• Your objective
Sift the listing for lines that hold the string "will" and pull them out.

• Available data
------------------------------------------------

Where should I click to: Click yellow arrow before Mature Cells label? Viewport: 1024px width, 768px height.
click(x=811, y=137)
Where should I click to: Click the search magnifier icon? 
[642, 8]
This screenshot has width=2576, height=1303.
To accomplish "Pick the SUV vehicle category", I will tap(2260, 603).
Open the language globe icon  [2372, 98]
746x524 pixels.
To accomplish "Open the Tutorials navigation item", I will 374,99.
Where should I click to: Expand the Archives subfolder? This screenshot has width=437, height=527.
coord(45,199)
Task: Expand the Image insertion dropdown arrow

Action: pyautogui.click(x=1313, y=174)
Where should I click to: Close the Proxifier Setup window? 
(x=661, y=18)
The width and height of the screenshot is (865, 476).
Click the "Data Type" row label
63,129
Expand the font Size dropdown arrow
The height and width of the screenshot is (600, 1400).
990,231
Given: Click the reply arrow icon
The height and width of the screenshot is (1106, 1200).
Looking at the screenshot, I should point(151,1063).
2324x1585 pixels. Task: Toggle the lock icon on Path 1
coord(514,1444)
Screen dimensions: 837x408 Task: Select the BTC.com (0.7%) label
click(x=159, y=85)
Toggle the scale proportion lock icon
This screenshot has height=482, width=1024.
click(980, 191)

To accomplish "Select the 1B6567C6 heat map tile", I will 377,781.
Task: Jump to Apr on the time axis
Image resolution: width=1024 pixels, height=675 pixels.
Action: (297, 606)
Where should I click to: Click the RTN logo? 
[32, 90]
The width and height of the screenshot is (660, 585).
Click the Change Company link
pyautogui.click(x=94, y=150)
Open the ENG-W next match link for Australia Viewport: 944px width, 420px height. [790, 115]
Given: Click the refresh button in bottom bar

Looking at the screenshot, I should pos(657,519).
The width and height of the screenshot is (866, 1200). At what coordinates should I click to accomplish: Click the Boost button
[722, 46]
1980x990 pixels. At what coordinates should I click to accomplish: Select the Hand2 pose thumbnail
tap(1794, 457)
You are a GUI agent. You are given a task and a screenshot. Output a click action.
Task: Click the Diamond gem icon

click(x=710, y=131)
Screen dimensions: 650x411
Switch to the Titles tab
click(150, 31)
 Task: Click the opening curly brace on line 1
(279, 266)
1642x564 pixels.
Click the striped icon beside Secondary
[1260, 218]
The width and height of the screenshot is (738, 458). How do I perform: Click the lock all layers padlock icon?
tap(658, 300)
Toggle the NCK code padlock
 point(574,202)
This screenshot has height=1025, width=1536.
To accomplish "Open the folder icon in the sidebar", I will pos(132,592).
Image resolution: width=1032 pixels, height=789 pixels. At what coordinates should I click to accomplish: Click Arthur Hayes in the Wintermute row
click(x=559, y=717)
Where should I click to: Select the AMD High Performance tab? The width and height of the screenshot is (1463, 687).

------------------------------------------------

• Answer space
To accomplish "Pick the SUV vehicle category", I will tap(2260, 603).
To accomplish "Open the Tutorials navigation item", I will 374,99.
To accomplish "Select the 1B6567C6 heat map tile", I will 377,781.
To accomplish "Open the folder icon in the sidebar", I will pos(132,592).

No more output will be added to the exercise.